- Provided entries:
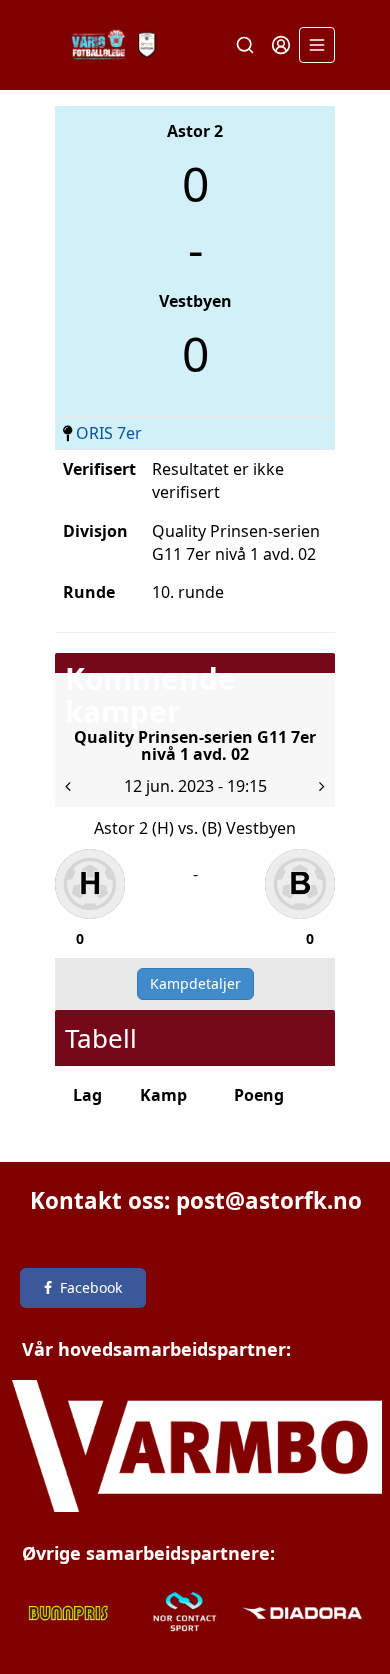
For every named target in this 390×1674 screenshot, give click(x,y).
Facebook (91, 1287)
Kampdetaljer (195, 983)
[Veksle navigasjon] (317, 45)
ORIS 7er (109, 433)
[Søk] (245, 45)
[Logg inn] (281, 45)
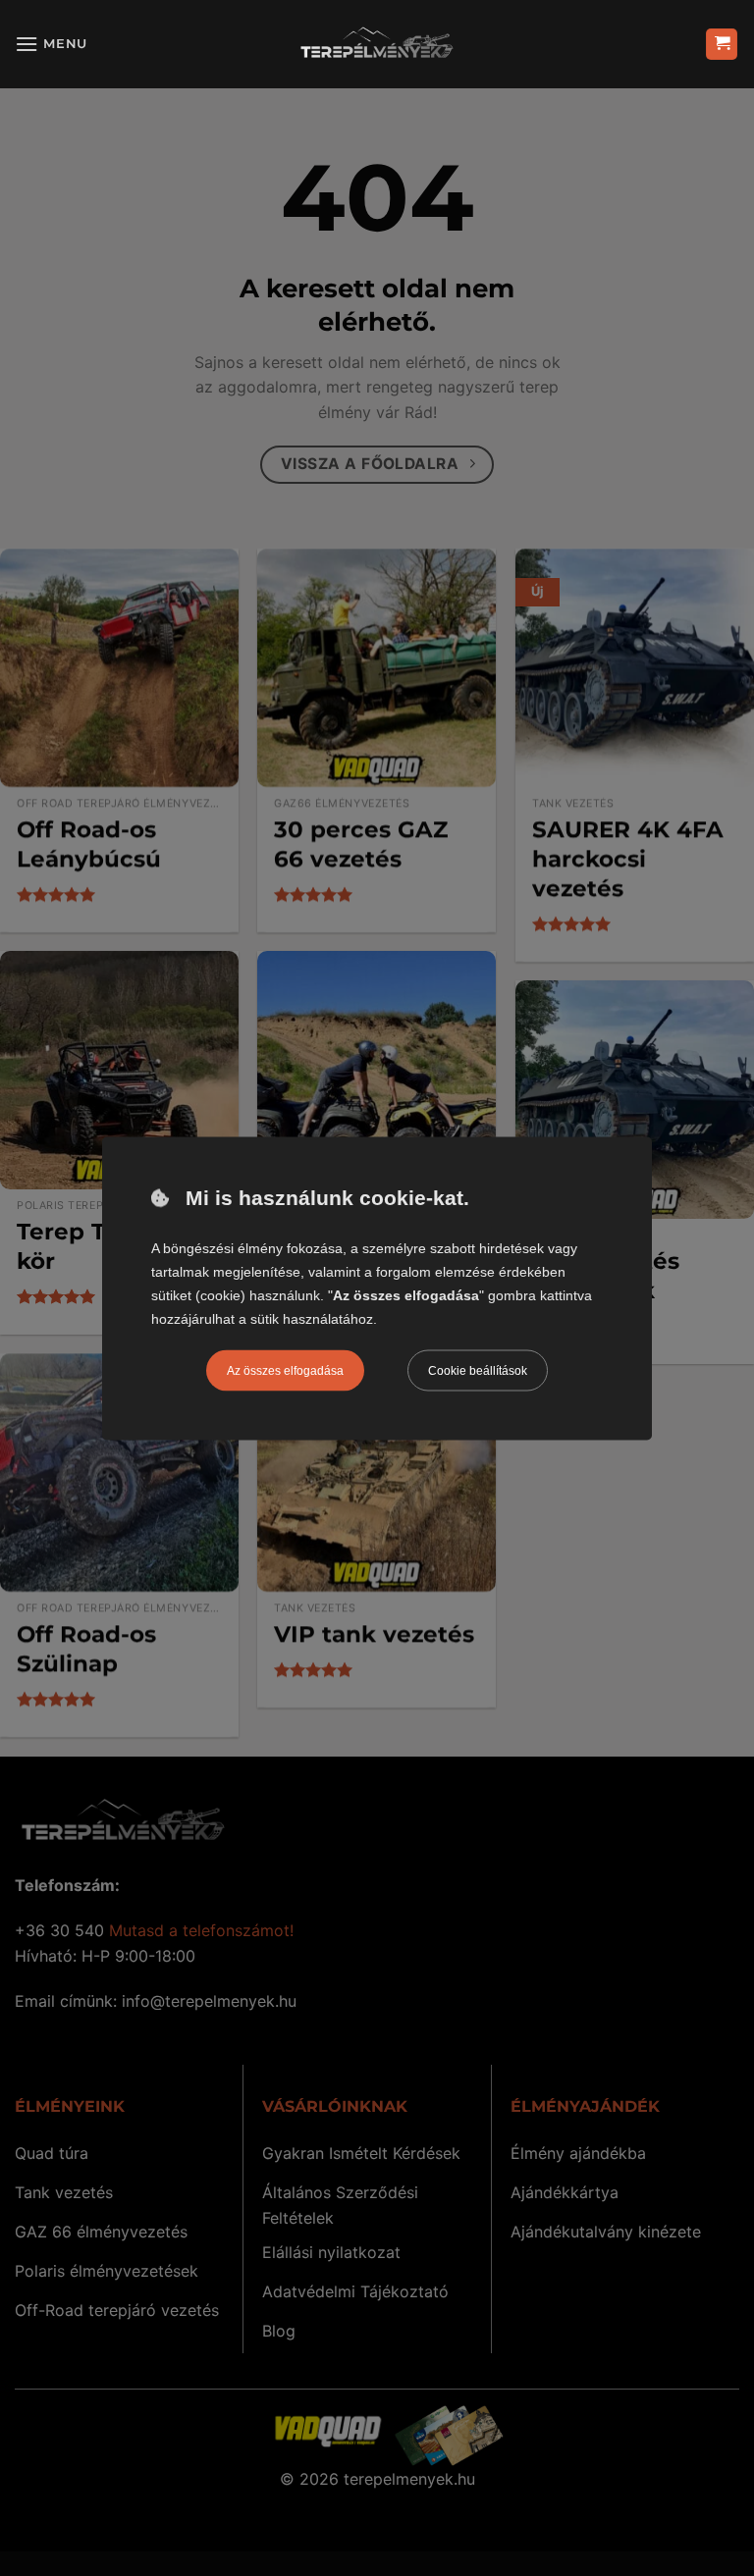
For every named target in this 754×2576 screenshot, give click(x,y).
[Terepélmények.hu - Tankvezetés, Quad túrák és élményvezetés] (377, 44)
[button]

- Problem statement:
Your copy must start at the line that holds "Facebook (91, 1287)" and end at the last line of the data, both included; it must contain no pictures.

- Final answer:
Facebook (91, 1287)
Kampdetaljer (195, 983)
[Veksle navigasjon] (317, 45)
ORIS 7er (109, 433)
[Søk] (245, 45)
[Logg inn] (281, 45)
For every named target in this 754×2576 screenshot, give click(x,y).
[Terepélmények.hu - Tankvezetés, Quad túrák és élményvezetés] (377, 44)
[button]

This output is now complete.